# Location of swarms trap entrance, need be in front? Under OK?



## odfrank (May 13, 2002)

I doubt that it matters. I have had most on the front but also caught some with entrances on the top. Try all sides and report back to us.


----------



## Fuzzy (Aug 4, 2005)

I suspect that "front" "back" "side" "left" & "Right" are terms with meanings only to humans. Now top and bottom might have meaning as higher and lower respectively.

Having said that, a screened bottom is not perceived by the scouts in the same way as a solid bottom is. They never draw more than a couple of scouts.


----------



## robherc (Mar 17, 2012)

I think a bottom entrance is fine...I've seen bees in objects with entrances on the top, left, right, front, and back...and with hives several feet back from an entrance (esp. in walls/trees). I've seen hives in walls where the bees had to go under a beam, through a gap between that beam an a board, then up through a gap in some corrugated metal to get to where they eventually built their hive...yet somehow the scouts still managed to pick out the place... That said, I'm pretty sure a bottom entrance hole through some 3/8"-1" wood should be plenty findable to the bees.

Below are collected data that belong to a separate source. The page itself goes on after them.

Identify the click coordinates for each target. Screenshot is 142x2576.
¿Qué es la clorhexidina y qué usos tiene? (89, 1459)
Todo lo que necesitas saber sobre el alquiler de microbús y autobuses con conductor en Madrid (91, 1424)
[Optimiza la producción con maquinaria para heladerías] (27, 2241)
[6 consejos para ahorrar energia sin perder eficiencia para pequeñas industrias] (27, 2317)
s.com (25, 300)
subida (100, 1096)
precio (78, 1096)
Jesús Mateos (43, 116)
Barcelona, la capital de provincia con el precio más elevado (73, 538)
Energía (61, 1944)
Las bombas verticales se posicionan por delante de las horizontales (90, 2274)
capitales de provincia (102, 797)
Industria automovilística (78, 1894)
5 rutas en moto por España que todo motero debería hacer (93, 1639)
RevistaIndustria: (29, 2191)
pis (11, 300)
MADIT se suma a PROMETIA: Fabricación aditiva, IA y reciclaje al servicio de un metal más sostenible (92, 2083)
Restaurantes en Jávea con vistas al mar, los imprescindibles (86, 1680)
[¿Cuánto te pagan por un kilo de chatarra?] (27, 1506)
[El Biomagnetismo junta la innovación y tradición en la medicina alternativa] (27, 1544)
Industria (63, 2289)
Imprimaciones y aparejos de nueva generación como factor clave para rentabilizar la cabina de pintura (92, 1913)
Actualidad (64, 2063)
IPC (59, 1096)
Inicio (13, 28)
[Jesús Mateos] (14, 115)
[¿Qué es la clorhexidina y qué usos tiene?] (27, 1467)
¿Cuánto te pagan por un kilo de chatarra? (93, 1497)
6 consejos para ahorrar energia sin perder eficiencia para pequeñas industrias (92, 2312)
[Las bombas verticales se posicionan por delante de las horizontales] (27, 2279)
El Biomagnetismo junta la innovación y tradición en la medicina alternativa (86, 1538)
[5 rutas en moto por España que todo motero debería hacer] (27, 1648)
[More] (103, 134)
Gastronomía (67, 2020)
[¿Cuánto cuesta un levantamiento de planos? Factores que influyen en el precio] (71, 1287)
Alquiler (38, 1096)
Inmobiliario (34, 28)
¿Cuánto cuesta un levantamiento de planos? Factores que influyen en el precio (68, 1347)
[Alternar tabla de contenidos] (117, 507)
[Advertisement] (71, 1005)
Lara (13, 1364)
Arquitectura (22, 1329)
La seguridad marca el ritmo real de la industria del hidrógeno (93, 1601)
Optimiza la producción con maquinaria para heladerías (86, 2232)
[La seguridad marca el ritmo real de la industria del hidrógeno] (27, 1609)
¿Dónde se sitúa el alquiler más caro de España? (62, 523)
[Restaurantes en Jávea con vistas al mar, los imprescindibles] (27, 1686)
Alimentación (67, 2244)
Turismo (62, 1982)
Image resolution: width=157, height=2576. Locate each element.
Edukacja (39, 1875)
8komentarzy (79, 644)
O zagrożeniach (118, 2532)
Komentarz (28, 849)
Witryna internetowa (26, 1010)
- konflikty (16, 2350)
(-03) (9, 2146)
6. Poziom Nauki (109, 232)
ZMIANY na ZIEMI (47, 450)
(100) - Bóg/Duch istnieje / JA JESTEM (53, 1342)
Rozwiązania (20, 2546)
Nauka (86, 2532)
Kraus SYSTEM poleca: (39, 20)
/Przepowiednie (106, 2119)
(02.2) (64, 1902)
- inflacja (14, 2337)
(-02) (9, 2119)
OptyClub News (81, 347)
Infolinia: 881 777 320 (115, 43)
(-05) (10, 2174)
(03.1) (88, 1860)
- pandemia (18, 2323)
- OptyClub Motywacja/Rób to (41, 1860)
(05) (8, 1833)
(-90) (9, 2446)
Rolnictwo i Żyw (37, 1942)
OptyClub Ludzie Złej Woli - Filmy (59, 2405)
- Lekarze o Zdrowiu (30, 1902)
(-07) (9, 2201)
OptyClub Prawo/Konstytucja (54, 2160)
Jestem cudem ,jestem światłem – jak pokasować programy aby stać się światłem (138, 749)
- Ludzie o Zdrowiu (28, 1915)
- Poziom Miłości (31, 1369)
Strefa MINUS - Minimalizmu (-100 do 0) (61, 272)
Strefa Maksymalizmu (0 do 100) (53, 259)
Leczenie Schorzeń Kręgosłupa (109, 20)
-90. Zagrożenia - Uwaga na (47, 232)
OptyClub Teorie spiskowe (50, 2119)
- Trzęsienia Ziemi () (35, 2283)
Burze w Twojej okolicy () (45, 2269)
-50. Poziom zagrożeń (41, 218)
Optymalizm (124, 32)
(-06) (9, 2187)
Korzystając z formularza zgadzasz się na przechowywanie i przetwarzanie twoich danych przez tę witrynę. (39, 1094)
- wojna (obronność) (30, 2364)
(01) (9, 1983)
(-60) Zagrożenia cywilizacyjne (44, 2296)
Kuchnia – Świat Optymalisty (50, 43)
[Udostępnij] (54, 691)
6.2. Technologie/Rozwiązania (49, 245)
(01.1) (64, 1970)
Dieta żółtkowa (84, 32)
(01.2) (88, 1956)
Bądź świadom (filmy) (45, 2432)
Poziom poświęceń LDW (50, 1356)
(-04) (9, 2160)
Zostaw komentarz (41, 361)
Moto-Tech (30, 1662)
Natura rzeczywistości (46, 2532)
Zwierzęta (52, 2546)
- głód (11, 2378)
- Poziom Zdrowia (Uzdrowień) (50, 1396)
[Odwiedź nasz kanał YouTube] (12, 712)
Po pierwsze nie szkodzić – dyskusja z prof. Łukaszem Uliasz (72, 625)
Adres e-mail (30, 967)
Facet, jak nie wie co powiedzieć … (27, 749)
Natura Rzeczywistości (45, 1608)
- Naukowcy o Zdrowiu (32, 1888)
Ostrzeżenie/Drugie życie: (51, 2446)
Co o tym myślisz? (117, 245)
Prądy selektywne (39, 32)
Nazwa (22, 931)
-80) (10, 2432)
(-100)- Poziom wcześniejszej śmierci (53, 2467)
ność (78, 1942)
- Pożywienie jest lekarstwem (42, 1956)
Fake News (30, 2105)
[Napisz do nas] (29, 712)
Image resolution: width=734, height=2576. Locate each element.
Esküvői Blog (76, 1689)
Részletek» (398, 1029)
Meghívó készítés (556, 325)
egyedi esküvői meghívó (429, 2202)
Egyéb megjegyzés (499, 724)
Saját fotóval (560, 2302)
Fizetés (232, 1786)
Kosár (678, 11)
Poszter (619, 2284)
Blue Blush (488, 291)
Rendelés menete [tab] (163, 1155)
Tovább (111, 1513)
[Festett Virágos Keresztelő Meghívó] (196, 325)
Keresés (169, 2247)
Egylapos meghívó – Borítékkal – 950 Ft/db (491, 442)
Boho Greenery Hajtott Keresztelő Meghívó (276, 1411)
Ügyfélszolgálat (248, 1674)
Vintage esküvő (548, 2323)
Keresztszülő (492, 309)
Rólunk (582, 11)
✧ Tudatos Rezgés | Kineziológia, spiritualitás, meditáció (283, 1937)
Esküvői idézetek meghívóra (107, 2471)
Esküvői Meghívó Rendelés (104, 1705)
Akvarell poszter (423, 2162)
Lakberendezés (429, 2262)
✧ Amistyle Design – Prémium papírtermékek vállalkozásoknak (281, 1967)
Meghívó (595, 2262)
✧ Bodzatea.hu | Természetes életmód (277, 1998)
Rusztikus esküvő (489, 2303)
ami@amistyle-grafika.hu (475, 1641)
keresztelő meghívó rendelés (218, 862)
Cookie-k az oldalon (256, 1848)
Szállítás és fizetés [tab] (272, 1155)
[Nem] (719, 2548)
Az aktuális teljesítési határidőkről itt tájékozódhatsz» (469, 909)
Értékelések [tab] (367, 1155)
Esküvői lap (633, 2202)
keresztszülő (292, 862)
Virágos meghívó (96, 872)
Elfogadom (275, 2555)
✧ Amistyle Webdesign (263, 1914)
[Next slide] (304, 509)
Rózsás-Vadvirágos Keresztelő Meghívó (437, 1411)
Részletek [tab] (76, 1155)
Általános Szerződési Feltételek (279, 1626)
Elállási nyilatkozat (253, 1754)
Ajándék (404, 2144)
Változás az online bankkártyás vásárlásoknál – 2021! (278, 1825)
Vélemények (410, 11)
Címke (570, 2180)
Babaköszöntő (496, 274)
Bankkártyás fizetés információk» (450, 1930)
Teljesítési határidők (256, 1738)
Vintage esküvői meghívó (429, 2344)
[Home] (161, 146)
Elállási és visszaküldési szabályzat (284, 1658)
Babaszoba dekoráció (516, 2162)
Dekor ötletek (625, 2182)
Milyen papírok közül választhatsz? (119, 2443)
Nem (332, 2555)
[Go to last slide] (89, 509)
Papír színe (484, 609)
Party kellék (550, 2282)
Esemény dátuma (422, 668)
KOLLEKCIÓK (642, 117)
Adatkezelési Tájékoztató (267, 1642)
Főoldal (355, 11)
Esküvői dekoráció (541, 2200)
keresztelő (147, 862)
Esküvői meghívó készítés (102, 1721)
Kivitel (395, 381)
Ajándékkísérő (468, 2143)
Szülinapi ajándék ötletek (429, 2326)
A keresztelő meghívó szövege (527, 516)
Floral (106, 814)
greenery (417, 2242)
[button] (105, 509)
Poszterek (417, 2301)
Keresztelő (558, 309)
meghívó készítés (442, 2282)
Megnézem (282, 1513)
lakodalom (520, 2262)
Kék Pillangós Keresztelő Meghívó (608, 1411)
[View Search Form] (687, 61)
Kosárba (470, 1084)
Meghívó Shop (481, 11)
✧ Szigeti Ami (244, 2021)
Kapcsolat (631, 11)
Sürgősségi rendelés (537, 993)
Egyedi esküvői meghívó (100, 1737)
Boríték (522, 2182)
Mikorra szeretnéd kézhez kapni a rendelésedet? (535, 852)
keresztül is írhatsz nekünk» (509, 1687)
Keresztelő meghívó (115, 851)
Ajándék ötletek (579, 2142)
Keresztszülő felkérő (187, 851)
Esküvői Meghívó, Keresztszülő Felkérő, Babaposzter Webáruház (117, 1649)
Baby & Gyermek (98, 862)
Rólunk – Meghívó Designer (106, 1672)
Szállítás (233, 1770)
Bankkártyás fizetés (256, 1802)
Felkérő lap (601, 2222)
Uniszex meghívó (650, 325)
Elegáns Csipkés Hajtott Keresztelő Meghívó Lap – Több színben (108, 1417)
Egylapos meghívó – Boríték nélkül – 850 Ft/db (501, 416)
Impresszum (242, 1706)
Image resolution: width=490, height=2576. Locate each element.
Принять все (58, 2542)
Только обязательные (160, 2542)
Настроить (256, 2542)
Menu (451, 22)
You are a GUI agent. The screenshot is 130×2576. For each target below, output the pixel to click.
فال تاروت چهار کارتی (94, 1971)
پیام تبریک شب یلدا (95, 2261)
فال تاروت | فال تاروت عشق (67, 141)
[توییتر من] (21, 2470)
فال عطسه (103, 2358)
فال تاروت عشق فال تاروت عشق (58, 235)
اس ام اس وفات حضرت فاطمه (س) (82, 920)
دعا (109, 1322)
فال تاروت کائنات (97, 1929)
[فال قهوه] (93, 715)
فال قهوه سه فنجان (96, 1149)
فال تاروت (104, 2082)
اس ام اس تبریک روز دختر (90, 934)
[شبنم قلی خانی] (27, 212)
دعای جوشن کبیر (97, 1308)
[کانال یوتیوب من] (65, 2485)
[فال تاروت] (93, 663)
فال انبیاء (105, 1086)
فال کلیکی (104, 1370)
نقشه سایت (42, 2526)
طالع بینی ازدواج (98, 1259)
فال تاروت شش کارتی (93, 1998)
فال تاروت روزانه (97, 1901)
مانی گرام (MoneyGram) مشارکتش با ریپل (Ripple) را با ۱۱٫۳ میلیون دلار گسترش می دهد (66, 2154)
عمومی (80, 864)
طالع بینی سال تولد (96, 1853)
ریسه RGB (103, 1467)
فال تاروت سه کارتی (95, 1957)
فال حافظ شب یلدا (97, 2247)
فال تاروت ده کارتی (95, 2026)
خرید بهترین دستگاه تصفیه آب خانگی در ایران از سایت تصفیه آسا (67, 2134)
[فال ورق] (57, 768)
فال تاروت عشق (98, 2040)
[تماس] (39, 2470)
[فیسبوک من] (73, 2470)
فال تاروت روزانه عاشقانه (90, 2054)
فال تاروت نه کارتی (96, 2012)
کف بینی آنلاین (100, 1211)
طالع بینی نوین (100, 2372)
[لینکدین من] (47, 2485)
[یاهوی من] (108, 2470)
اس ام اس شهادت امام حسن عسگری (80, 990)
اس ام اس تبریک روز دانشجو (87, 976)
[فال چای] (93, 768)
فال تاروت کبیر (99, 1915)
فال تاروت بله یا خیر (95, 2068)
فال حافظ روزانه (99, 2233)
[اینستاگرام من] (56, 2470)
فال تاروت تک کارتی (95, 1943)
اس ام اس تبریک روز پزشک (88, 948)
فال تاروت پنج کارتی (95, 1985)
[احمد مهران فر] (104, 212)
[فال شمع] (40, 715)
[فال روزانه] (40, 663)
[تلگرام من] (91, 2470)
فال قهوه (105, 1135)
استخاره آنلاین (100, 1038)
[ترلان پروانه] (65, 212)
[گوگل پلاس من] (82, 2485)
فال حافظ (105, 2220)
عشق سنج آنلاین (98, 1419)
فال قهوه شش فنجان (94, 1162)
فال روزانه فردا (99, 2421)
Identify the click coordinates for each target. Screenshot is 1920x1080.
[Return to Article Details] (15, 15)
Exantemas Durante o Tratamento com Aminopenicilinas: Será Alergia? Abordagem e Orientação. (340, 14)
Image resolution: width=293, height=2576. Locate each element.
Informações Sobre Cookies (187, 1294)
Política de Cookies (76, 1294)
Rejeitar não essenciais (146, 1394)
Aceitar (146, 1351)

As far as "to bait or not to bait," bait, bait, and double-bait! lol
At the very least, put a few drops of LGO in every box; better, mix 10 parts LGO with 5 parts Geranium Oil and 1 part Lemon Oil, then put a few drops of that mixture in each box. Ideal baiting would be the oil mix PLUS a frame or two of well-used brood comb; but any of the 3 methods will increase your odds over using no bait at all.


----------